Siyasete trollerin, kıl torbalarının, Din istismarcılarının, kefenci, terlikçi ve daha bilmem nelerin tüccarlığını yapanların belirginleştiği bir siyaset anlayışını tiye alıp deşifre etmeyi daha makul buluyorum.

En az kılları, en az kefenleri, en az terlikleri ve daha başkaca sattıkları kadar komik, zavallı, değersiz ve önemsiz çukurların, Millet tarafından daha net ve hatta daha çıplak şekilde tanınmasını önemsiyorum.

Olayın bir başka tarafı ve dikkatinizi çekmek istediğim boyutu da;, bu çukurları, böylesi iğrenç şekilde kullanan ve azmettiren zümrenin, gün gelip bu çukurları da çukura gömeceğini göremeyen kıl tüy yumaklarının piyasaya sürüldükleri sıfatlarının da nasıl bir hiç olduğuna dikkat çekmektir.

Herkesin yaptığı er ya da geç ayaklarına dolanacak, gerek Dünya ve gerekse ukba rezaletine mutlaka gark olacaklardır. Bugün ki saltanatın baki olacağı yanılgısı, işte o gün başlarına gelen ölüm ve utanç ötesi sonları, her şeyin ortaya çıkacağı gündür ancak geçmiş ola…

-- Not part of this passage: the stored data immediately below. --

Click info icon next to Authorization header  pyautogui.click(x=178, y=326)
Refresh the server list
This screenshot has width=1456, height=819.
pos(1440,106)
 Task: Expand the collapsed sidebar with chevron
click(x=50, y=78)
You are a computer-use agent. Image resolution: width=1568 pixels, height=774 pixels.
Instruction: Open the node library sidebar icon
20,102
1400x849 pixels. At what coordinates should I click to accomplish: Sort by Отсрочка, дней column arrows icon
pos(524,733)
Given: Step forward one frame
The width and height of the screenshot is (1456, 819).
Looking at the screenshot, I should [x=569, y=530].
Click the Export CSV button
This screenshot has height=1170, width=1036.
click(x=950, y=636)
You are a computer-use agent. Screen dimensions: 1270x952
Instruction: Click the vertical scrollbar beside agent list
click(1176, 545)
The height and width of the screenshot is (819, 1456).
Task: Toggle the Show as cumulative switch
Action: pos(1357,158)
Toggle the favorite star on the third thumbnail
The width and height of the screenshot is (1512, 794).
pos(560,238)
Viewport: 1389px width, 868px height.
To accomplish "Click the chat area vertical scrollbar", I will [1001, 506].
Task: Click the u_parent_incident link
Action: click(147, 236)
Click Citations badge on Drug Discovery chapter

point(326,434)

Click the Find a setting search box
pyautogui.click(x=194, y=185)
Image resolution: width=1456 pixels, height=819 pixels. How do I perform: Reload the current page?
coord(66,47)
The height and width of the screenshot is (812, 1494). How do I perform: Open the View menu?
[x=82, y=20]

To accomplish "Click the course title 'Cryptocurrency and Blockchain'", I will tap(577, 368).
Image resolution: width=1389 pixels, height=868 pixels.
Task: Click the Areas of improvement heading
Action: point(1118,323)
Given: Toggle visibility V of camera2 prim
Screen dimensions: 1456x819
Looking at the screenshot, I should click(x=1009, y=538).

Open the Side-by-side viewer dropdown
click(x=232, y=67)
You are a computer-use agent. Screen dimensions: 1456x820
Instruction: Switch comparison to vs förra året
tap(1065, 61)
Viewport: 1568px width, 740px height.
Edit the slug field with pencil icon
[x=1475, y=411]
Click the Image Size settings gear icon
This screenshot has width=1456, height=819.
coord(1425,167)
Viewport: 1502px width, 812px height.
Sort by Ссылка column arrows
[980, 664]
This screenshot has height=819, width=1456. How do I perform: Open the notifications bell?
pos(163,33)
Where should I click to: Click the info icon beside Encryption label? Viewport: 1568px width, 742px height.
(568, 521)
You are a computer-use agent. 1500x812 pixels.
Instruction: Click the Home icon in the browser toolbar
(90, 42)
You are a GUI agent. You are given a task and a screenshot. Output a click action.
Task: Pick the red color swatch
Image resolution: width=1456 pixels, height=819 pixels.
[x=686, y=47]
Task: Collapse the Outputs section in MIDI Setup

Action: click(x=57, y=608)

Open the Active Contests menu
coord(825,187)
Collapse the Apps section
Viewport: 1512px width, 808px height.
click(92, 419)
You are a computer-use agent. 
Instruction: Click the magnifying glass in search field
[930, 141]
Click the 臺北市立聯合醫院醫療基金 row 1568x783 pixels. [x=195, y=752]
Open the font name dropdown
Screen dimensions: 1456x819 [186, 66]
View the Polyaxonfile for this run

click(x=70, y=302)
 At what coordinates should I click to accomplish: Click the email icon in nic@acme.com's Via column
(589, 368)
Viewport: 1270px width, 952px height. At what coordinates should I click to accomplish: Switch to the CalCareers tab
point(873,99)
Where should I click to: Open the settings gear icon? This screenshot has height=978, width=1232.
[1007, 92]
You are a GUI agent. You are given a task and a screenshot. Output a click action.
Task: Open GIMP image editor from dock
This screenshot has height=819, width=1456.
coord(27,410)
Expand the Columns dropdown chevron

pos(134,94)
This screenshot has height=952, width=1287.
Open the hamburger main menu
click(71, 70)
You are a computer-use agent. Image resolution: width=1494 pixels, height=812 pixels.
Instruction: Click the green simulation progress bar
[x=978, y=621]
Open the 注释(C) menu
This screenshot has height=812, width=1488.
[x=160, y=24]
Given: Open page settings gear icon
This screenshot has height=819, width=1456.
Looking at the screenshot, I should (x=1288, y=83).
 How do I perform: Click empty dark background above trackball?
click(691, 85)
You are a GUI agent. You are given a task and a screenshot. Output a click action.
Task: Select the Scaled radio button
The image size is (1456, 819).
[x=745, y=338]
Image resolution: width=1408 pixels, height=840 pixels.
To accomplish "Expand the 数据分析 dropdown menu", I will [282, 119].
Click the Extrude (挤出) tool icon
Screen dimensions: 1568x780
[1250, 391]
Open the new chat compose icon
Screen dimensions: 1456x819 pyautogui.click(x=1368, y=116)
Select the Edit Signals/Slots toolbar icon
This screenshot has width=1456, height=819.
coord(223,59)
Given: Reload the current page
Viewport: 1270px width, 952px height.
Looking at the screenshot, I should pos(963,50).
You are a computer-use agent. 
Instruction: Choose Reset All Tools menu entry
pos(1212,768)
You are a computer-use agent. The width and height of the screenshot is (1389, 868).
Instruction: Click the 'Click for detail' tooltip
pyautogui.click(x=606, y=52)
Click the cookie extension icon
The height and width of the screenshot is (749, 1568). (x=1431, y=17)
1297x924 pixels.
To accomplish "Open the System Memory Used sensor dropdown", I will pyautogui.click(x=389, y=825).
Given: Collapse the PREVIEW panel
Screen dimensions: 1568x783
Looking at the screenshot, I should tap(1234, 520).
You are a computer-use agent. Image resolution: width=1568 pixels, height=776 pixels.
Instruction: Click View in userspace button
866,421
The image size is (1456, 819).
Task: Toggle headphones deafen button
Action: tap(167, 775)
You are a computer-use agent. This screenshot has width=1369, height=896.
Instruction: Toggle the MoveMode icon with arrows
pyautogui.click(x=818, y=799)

Her şeyin en hayasız, en umarsız, en rezil ve en vicdansız şekilde tüketildiği bu süreç, hiç kimselerin yüz akıyla çıkacağı ve hissesine düşeceği vebali kaldırabileceği bir süreç değildir. Millet olarak ve bütün kurumları ile tel tel dökülüyoruz. Değer, önem, kutsal ve anlam adına her şeyi vicdansızca tüketiyoruz.

Herkesi ve her şeyi kullanan, hedefe varmak için her yol mübah anlayışını kanıksamış ve özümsemiş bir toplumun akıbetine dair tespitte bulunmak, artık, bilgi isteyen bir durum olmanın dışına taşmış durumda.

Artık, birbirimizi el birliğiyle dibe, en dibe çektiğimizi, kör olan göz ve gönüllerimiz sebebiyle göremiyoruz. Çocuklarımıza bırakacağımız Dünya’dan dolayı ne bir utanç ne bir vicdan azabı da duymuyoruz. Varsa yoksa ‘’ kazanmak’’ güdüsü ile hareket ederken, günün değil geleceğin de bakiyesini tükettiğimizi fark bile edemiyoruz.

İktidarda hiç olmamış, hiçbir karara imza atmamış ve dolayısıyla bu denli tepkiyi görmesi akıl dışı olan Temel başkan geçmiş olsun…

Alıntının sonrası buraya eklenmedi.